Things I've Learned about ML Audio Modelling

ccbl

In trying to learn how to use HISE to create analogue modelled FX plugins, to start with Amp Sims, but later preamps, and compressors etc, I've done some preliminary work.

TlDr; LSTM has a large amount of training variance, therefore you should run the training recursively until you get a good model. With recent code developments by Jatin Chowdry, and Mike Oliphant, I think it is worth integrating solutions that allow NAM models, which have clear advantages in certain scenarios, while LSTM might be preferred in others.

Given that currently HISE implements RT-Neural which can load KERAS models, I started there. The easiest to use platform for generating models was the AIDA-X pipeline [https://github.com/AidaDSP/Automated-GuitarAmpModelling/tree/aidadsp_devel] (utilising docker, through talking to them on Discord I was advised that unlike what is currently documented in their GitHub you should use the aidadsp/pytorch:next branch not, aidadsp/pytorch:latest).

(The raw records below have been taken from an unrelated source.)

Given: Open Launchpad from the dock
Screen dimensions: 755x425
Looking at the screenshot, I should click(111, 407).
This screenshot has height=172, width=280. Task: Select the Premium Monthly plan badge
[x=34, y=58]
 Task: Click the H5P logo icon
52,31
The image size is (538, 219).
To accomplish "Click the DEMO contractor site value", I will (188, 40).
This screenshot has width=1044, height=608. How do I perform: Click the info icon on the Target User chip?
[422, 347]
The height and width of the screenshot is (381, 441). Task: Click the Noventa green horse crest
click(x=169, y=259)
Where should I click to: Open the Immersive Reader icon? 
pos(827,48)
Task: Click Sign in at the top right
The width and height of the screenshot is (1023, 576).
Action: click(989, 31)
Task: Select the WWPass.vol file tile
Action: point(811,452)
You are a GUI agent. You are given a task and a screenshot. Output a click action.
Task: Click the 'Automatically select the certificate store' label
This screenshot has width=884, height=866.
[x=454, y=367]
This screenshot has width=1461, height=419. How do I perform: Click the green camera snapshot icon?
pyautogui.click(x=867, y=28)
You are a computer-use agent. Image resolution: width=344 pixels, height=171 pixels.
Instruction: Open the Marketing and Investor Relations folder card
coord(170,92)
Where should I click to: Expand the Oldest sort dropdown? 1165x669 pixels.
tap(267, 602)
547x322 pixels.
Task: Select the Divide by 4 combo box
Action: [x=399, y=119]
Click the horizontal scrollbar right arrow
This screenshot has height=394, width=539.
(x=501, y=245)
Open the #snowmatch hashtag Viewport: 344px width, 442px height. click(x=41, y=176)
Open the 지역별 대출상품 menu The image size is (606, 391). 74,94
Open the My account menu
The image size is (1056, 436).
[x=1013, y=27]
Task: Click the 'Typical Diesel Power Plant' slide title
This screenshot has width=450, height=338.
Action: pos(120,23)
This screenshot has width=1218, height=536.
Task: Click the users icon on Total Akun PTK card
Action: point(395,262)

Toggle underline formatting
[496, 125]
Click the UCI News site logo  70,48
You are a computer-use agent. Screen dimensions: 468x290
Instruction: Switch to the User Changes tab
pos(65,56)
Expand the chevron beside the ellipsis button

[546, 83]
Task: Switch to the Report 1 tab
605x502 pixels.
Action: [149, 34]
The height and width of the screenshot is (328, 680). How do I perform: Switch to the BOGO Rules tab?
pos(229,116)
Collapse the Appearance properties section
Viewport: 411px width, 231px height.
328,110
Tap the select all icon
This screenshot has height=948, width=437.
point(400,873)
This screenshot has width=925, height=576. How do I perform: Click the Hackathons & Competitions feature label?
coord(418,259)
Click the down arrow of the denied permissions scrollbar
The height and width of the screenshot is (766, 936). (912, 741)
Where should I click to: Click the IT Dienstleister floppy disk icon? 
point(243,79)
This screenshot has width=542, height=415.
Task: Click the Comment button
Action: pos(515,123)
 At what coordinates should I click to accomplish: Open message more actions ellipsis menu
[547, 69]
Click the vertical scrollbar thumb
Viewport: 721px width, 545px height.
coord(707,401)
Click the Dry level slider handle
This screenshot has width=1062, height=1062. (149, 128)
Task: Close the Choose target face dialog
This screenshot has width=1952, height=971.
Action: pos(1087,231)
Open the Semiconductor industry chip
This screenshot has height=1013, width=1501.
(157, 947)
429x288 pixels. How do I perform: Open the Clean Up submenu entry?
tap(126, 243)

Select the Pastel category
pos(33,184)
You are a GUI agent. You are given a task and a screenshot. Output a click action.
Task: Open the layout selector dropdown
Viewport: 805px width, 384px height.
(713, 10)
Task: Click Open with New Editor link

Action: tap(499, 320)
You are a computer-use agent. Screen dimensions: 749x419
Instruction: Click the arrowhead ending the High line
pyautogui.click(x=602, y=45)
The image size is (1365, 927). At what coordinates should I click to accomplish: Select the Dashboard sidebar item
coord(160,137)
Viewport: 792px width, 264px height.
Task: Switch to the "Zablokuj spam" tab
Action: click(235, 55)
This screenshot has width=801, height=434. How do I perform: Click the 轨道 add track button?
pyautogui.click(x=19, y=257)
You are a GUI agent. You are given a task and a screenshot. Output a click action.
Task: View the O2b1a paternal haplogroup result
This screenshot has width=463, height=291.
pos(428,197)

I found the process of training LSTM models a little frustrating compared to my previous experience with NAM. The training process is very erratic with big jumps in error rate and extremely variable end point ESR even using the exact same input output pair and model setting. I should mention though that I was attempting to train a high gain 5150 type amp here, one of the harder things to model.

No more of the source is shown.